Lib Dem MP Paul Burstow proposed targeting the allowance for all but the poorest of pensioners to help pay for a fairer system of state support for old age care.
Mr Burstow said the savings would fund reforms by the Dilnot Commission, which is proposing a £35,000 cap on the amount individuals have to pay towards their social care.
Currently, elderly people in England have to contribute to their own care costs if they have savings of more than £23,000.
But Mr Burstow’s idea has been rejected by both Suffolk Coastal MP Therese Coffey and Stephen Singleton, chief executive of The Suffolk Foundation.
Dr Coffey, a Conservative, said her party should stick to its election pledge and maintain the winter fuel allowance as it currently stands. And last night David Cameron backed that view, confirming he was sticking to his guns and keeping the payments.
The Suffolk Foundation, in partnership with the East Anglian Daily Times, has raised more than £50,000 this year by asking people, if they can afford it, to donate their payments. The money from the campaign, called Surviving Winter, is used to help the vulnerable stay warm.
Mr Singleton said: “There’s already a mechanism in place all over the country where people can reallocate their winter fuel allowance and help people.”
He added the cost of setting up the means-testing of winter fuel payments would offset any benefits.
Dot Gibson, general secretary of the National Pensioners Convention, said: “It’s a shame that someone didn’t buy Mr Burstow a calculator for Christmas - because if they had he would have realised that his plan just doesn’t add up.
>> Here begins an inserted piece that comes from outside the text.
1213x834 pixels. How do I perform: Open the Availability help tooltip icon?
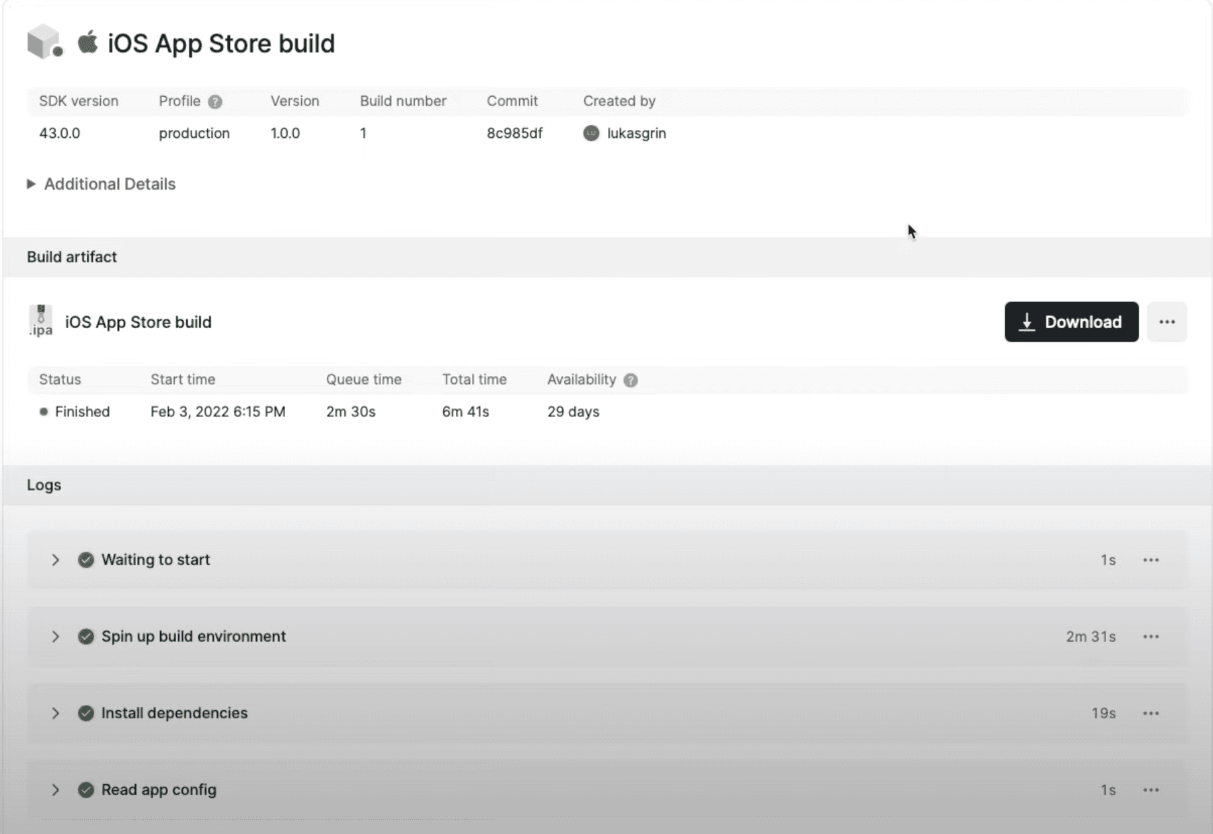(x=631, y=380)
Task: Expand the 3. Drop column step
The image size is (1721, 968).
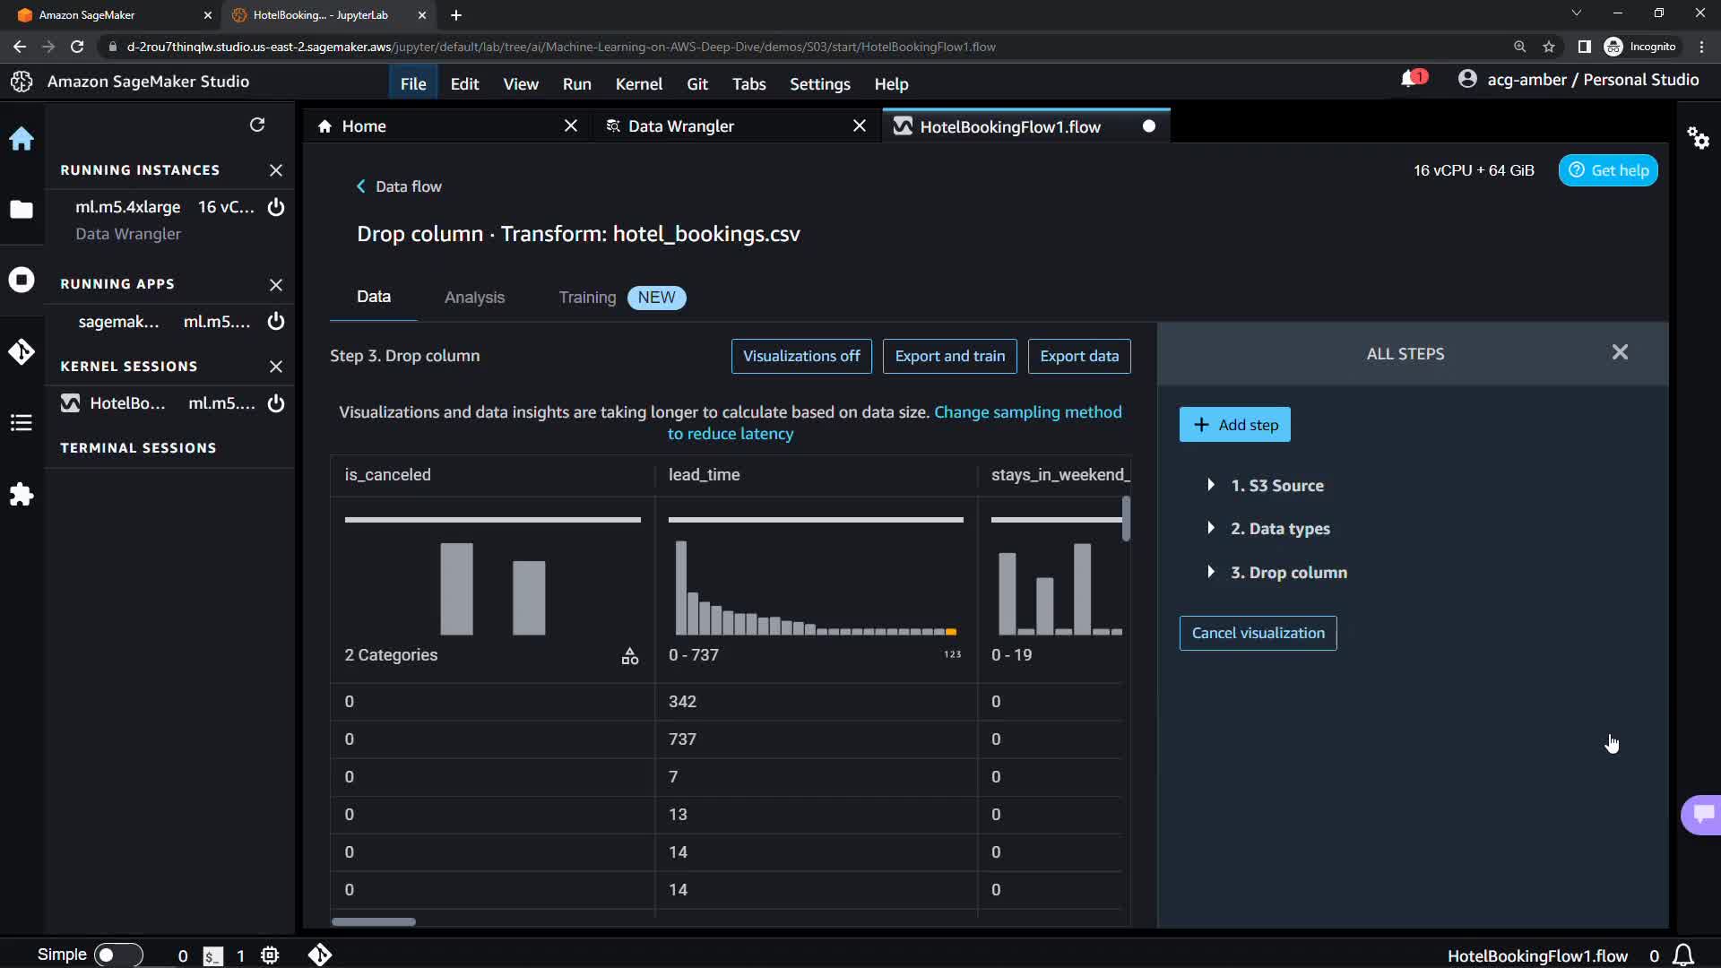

“Introducing a means-tested system will create a costly and inefficient bureaucracy which evidence shows will result in those who need it most failing to come forward to make a claim.
“Our social care system doesn’t need this kind of tinkering at the edges - but a radical overhaul. Taking money from pensioners who are trying to keep warm this winter on just over £10,500 a year will only create more fuel poverty and ultimately lead to more older people dying from the cold.”